STIM, Svenska Tonsättares Internationella Musikbyrå (Swedish Performing Rights Society), is a Swedish collecting society for songwriters, composers and music publishers. Its role is to act as an agent for its members in order to collect license fees whenever their musical works are performed in public, broadcast or transmitted, and to pay out performing royalties.

STIM was founded in 1923, a few years before Sveriges Radio began regular broadcasting. Initially an organization for collecting concert fees for composers of classical music, it has since expanded to all genres of music, and license fees from broadcasters have become an important source of income. The organization now has more than 71,000 members. In 2003–2007 the annual turnover was slightly more than 1000 million SEK.

Once an organization is set up, representing a majority of copyright holders within a type of works (as STIM is for composers of recorded music), Swedish copyright law (1960:729, chapter 3a, sections §42a–f) grants users of such works (e.g. broadcasters that use recorded music) the right to use all such works under a single contract with that organization. The collected fees are set by STIM, depending on the size of the audience but independent of the individual work or composer. An individual composer who disagrees, must actively opt out (§42b–e, 2nd paragraph) of this collective arrangement. A composer who wants a share of the fees has to join STIM as a member.

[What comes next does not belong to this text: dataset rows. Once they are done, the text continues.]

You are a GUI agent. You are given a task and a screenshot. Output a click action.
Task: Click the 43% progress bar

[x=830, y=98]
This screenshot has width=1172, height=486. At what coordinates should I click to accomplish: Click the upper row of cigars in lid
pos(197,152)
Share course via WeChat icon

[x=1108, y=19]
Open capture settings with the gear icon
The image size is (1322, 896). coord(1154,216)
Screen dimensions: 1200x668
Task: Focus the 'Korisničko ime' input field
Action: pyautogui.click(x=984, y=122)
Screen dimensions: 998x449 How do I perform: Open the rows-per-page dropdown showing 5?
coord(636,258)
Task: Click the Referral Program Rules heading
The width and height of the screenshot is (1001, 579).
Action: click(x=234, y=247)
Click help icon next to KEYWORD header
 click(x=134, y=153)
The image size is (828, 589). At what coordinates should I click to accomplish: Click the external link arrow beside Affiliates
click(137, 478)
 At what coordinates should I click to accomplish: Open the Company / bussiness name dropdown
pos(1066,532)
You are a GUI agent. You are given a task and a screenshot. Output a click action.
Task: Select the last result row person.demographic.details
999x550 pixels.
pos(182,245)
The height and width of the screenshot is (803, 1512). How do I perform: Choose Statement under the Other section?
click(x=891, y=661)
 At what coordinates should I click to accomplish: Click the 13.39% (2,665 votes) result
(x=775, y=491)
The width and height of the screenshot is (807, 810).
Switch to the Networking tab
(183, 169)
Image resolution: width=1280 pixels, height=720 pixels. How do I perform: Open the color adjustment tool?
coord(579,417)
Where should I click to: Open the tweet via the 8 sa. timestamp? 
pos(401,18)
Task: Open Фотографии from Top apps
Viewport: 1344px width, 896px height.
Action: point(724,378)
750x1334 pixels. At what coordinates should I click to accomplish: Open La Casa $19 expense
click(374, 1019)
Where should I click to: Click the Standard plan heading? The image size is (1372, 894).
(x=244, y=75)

Copyrights are administered through another organization NCB of which STIM is part owner.

In 2019 they launched a new part of the office – Stim Music Room – which is a work space where all members can hang out, hold meetings, study as well as work in one of the well equipped studios. Everything is for free and is, according to STIM, a way of creating a space for songwriters where one can make new connections, write music and develop.